Logistikbranche in Deutschland kämpft mit Rekordinsolvenzen und steigenden Kosten
Sami RöhrichtLogistikbranche in Deutschland kämpft mit Rekordinsolvenzen und steigenden Kosten
Deutschlands Logistikbranche steht unter wachsendem Finanzdruck
Neue Zahlen zeigen, dass die Insolvenzen im vergangenen Jahr im Vergleich zu 2024 um 5,6 Prozent gestiegen sind. Experten warnen, dass steigende Kosten und schmale Gewinnspannen immer mehr Unternehmen an den Rand des Ruins treiben.
2024 meldeten 469 Logistikfirmen in Deutschland Insolvenz an, darunter 19 mit Jahresumsätzen von über 10 Millionen Euro. Viele kämpfen mit Liquiditätsengpässen, weil sie Treibstoff vorstrecken müssen, während sie auf die Begleichung von Kundenrechnungen oft rund 60 Tage warten. Geringe Gewinnmargen – häufig unter drei Prozent – verschärfen die Lage zusätzlich, da gleichzeitig die Lohnkosten steigen.
In den ersten Monaten des Jahres 2025 übertrafen die Meldungen über Zahlungsausfälle den Fünfjahresdurchschnitt. Besonders hart trifft es kleinere Unternehmen, die unter steigenden Dieselpreisen und hohen Vorfinanzierungskosten ächzen. Der Kreditversicherer Atradius schätzt, dass mittlerweile jedes vierte kleine und mittlere Transportunternehmen von der Pleite bedroht ist.
Neben Treibstoff und Finanzierung belasten ein akuter Fahrermangel, kostspielige Digitalisierungsmaßnahmen und der scharfe Wettbewerb durch osteuropäische Anbieter die Branche. Die Folgen könnten sich bald in bis zu zehn Prozent höheren Lebensmittelpreisen niederschlagen – bedingt durch gestiegene Energiekosten.

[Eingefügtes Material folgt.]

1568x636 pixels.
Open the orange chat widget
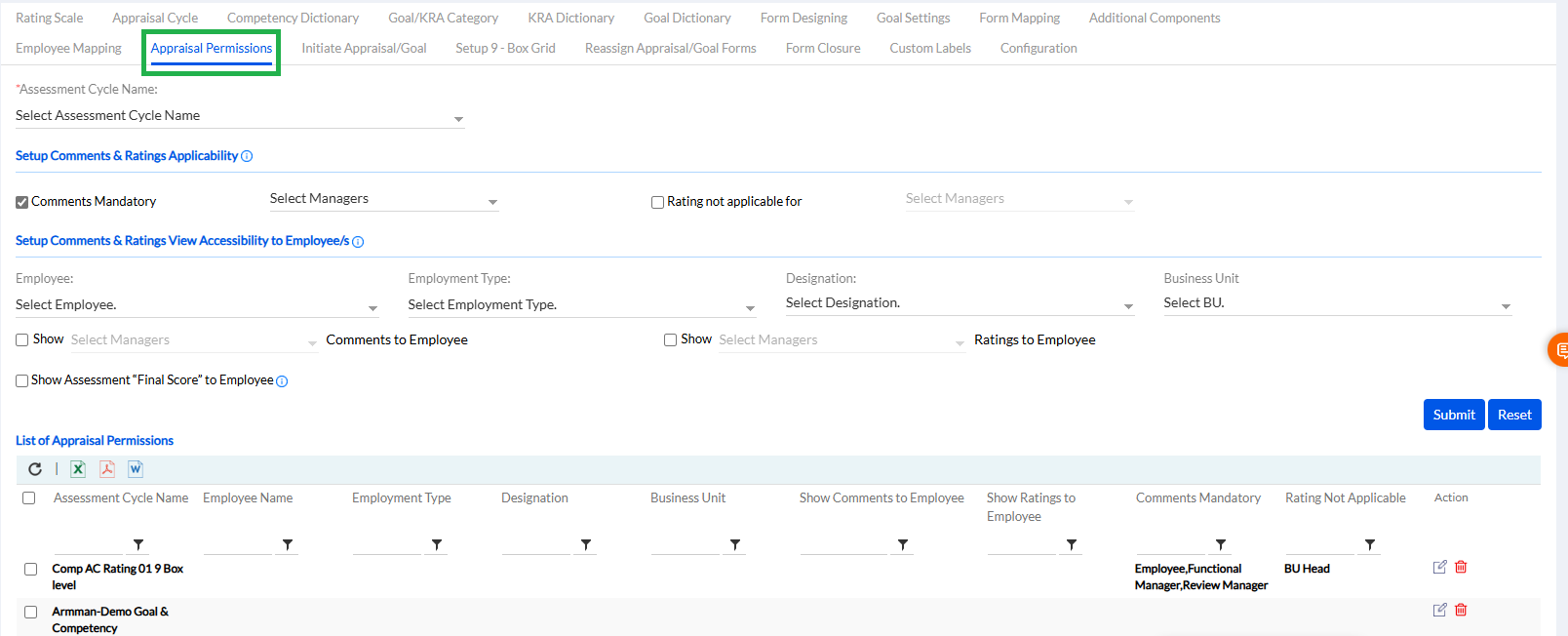1558,349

Die Aussichten für Deutschlands Transport- und Logistikunternehmen bleiben düster. Angesichts steigender Insolvenzzahlen und Kosten, die die Erträge übersteigen, kämpfen viele Betriebe ums Überleben. Die Auswirkungen – darunter höhere Preise im Supermarkt – werden Verbraucher voraussichtlich in den kommenden Monaten zu spüren bekommen.